🤖 AI Summary
Existing fact-checking methods suffer from insufficient statement decomposition and ambiguous coreference resolution in LLM-driven statement parsing, leading to high verification complexity and low accuracy. To address these issues, this paper introduces the first approach that models statements as subject–predicate–object (SPO) triple-based graph structures, enabling fine-grained decomposition and explicit coreference disambiguation through graph construction. We propose a relation-constrained, graph-guided reasoning planning mechanism that supports interpretable, triple-wise verification. Furthermore, we design a triple-level semantic alignment framework integrated with LLM-coordinated graph operations. Evaluated on three benchmark datasets—FEVER, SciFact, and Climate-FEVER—our method achieves state-of-the-art performance, significantly improving fine-grained verification accuracy and robustness.
📝 Abstract
Fact-checking plays a crucial role in combating misinformation. Existing methods using large language models (LLMs) for claim decomposition face two key limitations: (1) insufficient decomposition, introducing unnecessary complexity to the verification process, and (2) ambiguity of mentions, leading to incorrect verification results. To address these challenges, we suggest introducing a claim graph consisting of triplets to address the insufficient decomposition problem and reduce mention ambiguity through graph structure.

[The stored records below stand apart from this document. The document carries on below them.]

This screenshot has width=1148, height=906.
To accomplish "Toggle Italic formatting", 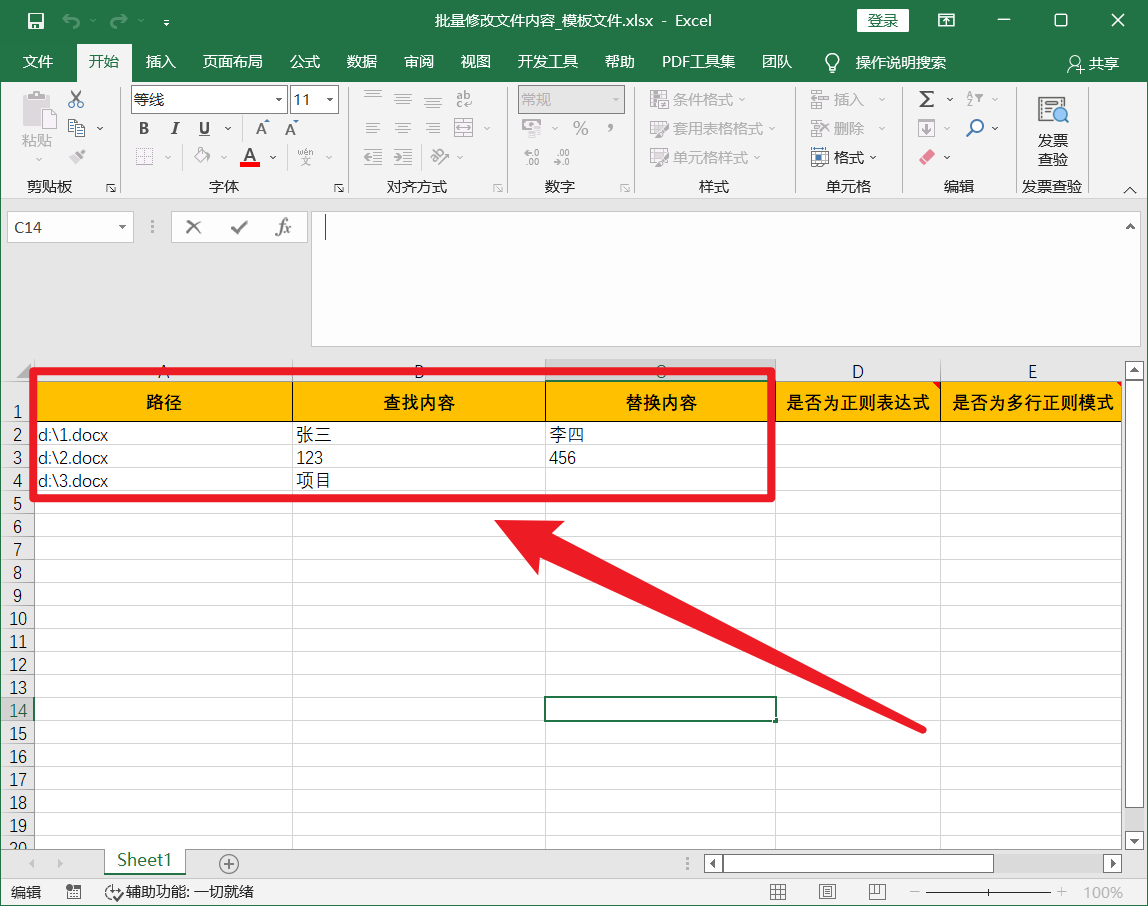I will coord(175,128).
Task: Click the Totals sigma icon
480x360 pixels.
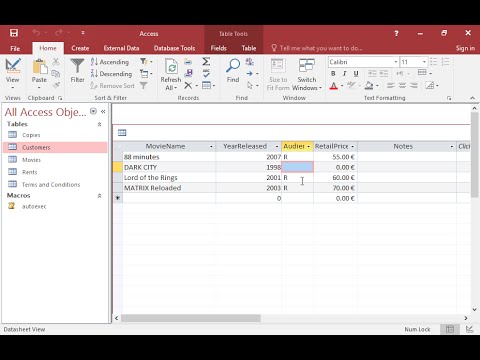Action: click(x=206, y=61)
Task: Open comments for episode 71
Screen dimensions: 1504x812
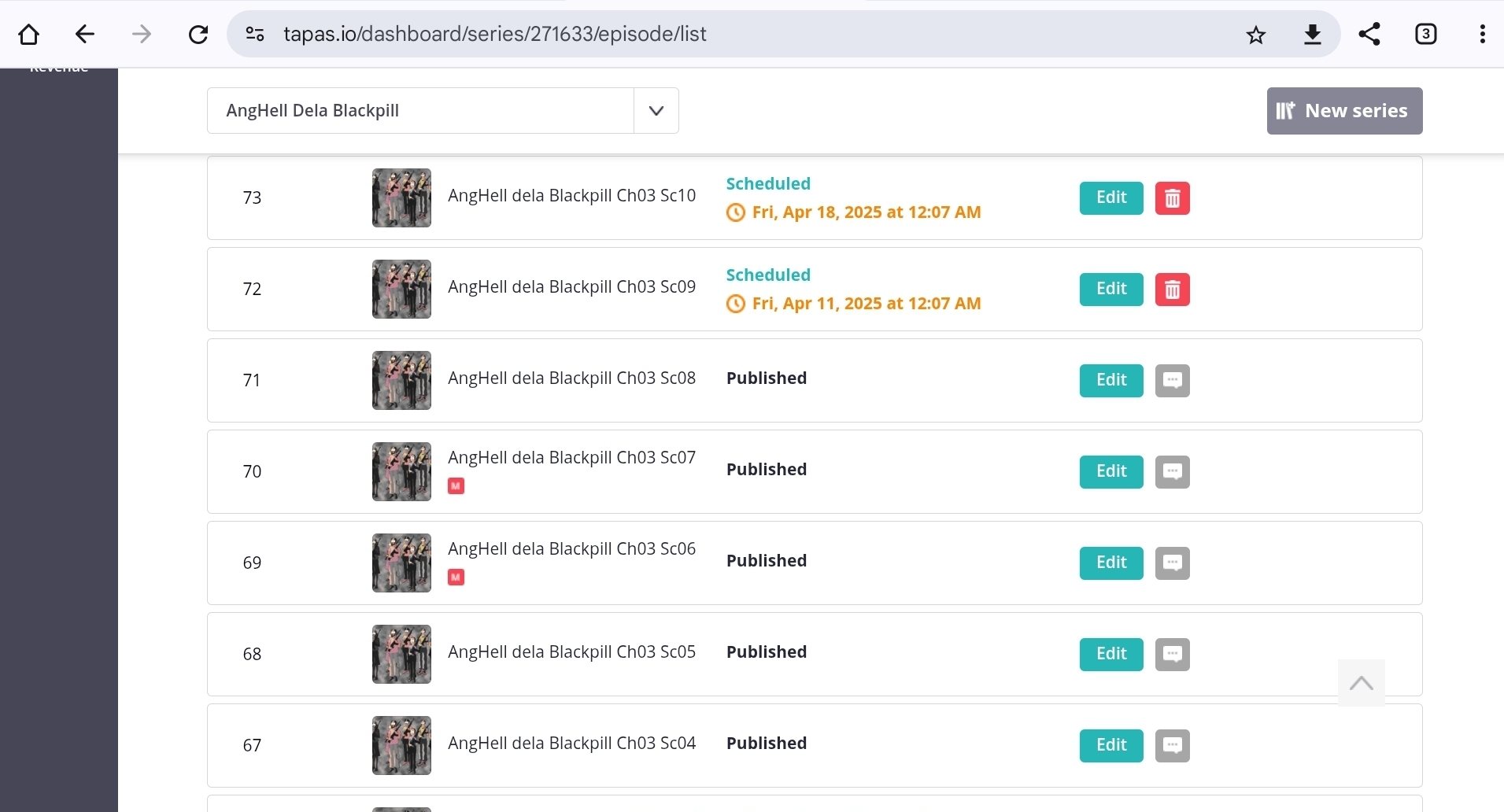Action: pos(1172,381)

Based on this core idea, we propose a graph-based framework, GraphFC, for fact-checking. The framework features three key components: graph construction, which builds both claim and evidence graphs; graph-guided planning, which prioritizes the triplet verification order; and graph-guided checking, which verifies the triples one by one between claim and evidence graphs. Extensive experiments show that GraphFC enables fine-grained decomposition while resolving referential ambiguities through relational constraints, achieving state-of-the-art performance across three datasets.